Required action: In the records below, copy the line that contains "Where should I" and each line after it, word for word, through the last.
── Given information
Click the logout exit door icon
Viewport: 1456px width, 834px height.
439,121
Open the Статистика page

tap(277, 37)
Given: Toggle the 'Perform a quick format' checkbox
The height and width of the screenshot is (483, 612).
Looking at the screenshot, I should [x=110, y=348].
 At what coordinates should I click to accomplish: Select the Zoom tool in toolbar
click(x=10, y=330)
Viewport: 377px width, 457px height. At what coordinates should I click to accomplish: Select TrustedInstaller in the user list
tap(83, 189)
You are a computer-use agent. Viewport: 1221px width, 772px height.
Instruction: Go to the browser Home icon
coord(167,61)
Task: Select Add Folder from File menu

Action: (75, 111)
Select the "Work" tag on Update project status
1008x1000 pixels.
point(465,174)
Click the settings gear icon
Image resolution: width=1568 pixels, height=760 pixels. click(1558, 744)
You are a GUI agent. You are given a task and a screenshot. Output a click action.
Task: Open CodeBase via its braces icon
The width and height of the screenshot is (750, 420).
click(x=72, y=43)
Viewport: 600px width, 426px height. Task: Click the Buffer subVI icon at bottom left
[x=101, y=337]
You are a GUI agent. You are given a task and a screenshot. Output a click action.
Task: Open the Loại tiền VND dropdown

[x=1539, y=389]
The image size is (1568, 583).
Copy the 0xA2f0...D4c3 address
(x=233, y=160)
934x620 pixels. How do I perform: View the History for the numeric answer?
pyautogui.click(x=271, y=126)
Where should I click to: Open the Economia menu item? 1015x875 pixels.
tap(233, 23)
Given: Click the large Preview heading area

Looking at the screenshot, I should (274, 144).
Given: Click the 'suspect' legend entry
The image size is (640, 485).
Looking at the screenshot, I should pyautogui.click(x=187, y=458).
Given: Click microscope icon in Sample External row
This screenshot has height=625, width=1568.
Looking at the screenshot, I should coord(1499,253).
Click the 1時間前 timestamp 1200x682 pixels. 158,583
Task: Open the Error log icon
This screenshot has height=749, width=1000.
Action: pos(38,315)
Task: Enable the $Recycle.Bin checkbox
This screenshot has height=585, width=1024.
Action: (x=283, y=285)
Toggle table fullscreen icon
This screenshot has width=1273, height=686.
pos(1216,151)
────
Solution for this exercise:
Where should I click to: Open the Economia menu item? 1015x875 pixels.
tap(233, 23)
Given: Click the large Preview heading area

Looking at the screenshot, I should (274, 144).
Given: Click the 'suspect' legend entry
The image size is (640, 485).
Looking at the screenshot, I should pyautogui.click(x=187, y=458).
Given: Click microscope icon in Sample External row
This screenshot has height=625, width=1568.
Looking at the screenshot, I should coord(1499,253).
Click the 1時間前 timestamp 1200x682 pixels. 158,583
Task: Open the Error log icon
This screenshot has height=749, width=1000.
Action: pos(38,315)
Task: Enable the $Recycle.Bin checkbox
This screenshot has height=585, width=1024.
Action: (x=283, y=285)
Toggle table fullscreen icon
This screenshot has width=1273, height=686.
pos(1216,151)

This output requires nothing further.